◆ **EXERCISE TASK**: Rewrite the entries below, changing every "GUI agent" to "interface agent" and leaving everything else as it is.

--- Start ---

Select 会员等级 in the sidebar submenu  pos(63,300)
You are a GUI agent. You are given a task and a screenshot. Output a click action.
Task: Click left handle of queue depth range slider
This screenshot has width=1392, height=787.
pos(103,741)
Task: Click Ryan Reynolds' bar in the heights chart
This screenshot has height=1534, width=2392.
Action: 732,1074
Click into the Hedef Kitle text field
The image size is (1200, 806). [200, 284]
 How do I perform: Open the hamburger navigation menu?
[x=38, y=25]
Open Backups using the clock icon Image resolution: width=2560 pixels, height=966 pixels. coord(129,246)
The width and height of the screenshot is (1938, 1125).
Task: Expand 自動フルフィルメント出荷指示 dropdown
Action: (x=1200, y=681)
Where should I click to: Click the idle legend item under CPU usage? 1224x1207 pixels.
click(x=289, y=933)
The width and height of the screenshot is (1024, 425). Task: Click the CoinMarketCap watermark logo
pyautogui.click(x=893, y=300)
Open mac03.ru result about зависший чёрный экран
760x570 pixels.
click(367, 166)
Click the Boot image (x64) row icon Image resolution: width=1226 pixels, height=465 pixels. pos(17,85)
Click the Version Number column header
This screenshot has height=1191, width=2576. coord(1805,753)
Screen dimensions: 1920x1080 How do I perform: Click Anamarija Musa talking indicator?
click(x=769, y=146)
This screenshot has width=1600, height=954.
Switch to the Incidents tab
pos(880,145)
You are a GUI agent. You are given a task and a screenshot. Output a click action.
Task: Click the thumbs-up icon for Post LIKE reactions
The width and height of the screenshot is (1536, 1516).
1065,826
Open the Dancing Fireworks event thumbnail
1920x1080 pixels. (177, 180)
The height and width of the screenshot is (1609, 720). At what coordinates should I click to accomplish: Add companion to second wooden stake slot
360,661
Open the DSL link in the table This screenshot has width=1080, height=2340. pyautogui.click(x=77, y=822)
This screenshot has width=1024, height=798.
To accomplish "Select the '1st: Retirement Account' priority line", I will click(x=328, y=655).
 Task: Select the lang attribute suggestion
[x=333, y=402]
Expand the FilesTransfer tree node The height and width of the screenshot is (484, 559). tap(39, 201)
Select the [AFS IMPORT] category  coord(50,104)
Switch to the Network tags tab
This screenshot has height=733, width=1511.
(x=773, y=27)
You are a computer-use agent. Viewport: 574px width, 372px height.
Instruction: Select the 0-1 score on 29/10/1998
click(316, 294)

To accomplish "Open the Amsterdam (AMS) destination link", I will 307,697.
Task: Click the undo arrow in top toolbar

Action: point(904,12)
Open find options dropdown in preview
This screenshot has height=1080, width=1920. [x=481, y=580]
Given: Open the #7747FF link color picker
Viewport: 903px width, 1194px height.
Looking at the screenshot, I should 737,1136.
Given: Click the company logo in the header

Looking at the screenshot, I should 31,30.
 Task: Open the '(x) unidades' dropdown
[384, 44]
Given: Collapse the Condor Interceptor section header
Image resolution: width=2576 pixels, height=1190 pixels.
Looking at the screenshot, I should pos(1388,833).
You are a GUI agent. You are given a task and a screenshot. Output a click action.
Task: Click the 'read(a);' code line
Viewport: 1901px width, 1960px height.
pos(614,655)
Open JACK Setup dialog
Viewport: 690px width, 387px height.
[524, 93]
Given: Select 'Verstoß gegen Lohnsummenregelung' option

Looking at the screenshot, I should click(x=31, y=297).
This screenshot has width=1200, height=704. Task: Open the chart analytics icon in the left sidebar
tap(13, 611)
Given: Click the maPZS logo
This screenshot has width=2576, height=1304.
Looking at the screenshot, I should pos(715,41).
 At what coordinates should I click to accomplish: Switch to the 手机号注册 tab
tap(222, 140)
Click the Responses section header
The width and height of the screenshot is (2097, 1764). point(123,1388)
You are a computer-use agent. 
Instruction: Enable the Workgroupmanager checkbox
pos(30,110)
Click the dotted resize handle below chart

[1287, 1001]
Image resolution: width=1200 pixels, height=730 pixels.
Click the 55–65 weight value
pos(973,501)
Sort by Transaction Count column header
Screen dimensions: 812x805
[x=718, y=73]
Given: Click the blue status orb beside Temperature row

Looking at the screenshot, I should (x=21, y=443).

--- End ---

◆ **OUTPUT OF THE TASK**:
Select 会员等级 in the sidebar submenu  pos(63,300)
You are a interface agent. You are given a task and a screenshot. Output a click action.
Task: Click left handle of queue depth range slider
This screenshot has width=1392, height=787.
pos(103,741)
Task: Click Ryan Reynolds' bar in the heights chart
This screenshot has height=1534, width=2392.
Action: 732,1074
Click into the Hedef Kitle text field
The image size is (1200, 806). [200, 284]
 How do I perform: Open the hamburger navigation menu?
[x=38, y=25]
Open Backups using the clock icon Image resolution: width=2560 pixels, height=966 pixels. coord(129,246)
The width and height of the screenshot is (1938, 1125).
Task: Expand 自動フルフィルメント出荷指示 dropdown
Action: (x=1200, y=681)
Where should I click to: Click the idle legend item under CPU usage? 1224x1207 pixels.
click(x=289, y=933)
The width and height of the screenshot is (1024, 425). Task: Click the CoinMarketCap watermark logo
pyautogui.click(x=893, y=300)
Open mac03.ru result about зависший чёрный экран
760x570 pixels.
click(367, 166)
Click the Boot image (x64) row icon Image resolution: width=1226 pixels, height=465 pixels. pos(17,85)
Click the Version Number column header
This screenshot has height=1191, width=2576. coord(1805,753)
Screen dimensions: 1920x1080 How do I perform: Click Anamarija Musa talking indicator?
click(x=769, y=146)
This screenshot has width=1600, height=954.
Switch to the Incidents tab
pos(880,145)
You are a interface agent. You are given a task and a screenshot. Output a click action.
Task: Click the thumbs-up icon for Post LIKE reactions
The width and height of the screenshot is (1536, 1516).
1065,826
Open the Dancing Fireworks event thumbnail
1920x1080 pixels. (177, 180)
The height and width of the screenshot is (1609, 720). At what coordinates should I click to accomplish: Add companion to second wooden stake slot
360,661
Open the DSL link in the table This screenshot has width=1080, height=2340. pyautogui.click(x=77, y=822)
This screenshot has width=1024, height=798.
To accomplish "Select the '1st: Retirement Account' priority line", I will click(x=328, y=655).
 Task: Select the lang attribute suggestion
[x=333, y=402]
Expand the FilesTransfer tree node The height and width of the screenshot is (484, 559). tap(39, 201)
Select the [AFS IMPORT] category  coord(50,104)
Switch to the Network tags tab
This screenshot has height=733, width=1511.
(x=773, y=27)
You are a computer-use agent. Viewport: 574px width, 372px height.
Instruction: Select the 0-1 score on 29/10/1998
click(316, 294)

To accomplish "Open the Amsterdam (AMS) destination link", I will 307,697.
Task: Click the undo arrow in top toolbar

Action: point(904,12)
Open find options dropdown in preview
This screenshot has height=1080, width=1920. [x=481, y=580]
Given: Open the #7747FF link color picker
Viewport: 903px width, 1194px height.
Looking at the screenshot, I should 737,1136.
Given: Click the company logo in the header

Looking at the screenshot, I should 31,30.
 Task: Open the '(x) unidades' dropdown
[384, 44]
Given: Collapse the Condor Interceptor section header
Image resolution: width=2576 pixels, height=1190 pixels.
Looking at the screenshot, I should pos(1388,833).
You are a interface agent. You are given a task and a screenshot. Output a click action.
Task: Click the 'read(a);' code line
Viewport: 1901px width, 1960px height.
pos(614,655)
Open JACK Setup dialog
Viewport: 690px width, 387px height.
[524, 93]
Given: Select 'Verstoß gegen Lohnsummenregelung' option

Looking at the screenshot, I should click(x=31, y=297).
This screenshot has width=1200, height=704. Task: Open the chart analytics icon in the left sidebar
tap(13, 611)
Given: Click the maPZS logo
This screenshot has width=2576, height=1304.
Looking at the screenshot, I should pos(715,41).
 At what coordinates should I click to accomplish: Switch to the 手机号注册 tab
tap(222, 140)
Click the Responses section header
The width and height of the screenshot is (2097, 1764). point(123,1388)
You are a computer-use agent. 
Instruction: Enable the Workgroupmanager checkbox
pos(30,110)
Click the dotted resize handle below chart

[1287, 1001]
Image resolution: width=1200 pixels, height=730 pixels.
Click the 55–65 weight value
pos(973,501)
Sort by Transaction Count column header
Screen dimensions: 812x805
[x=718, y=73]
Given: Click the blue status orb beside Temperature row

Looking at the screenshot, I should (x=21, y=443).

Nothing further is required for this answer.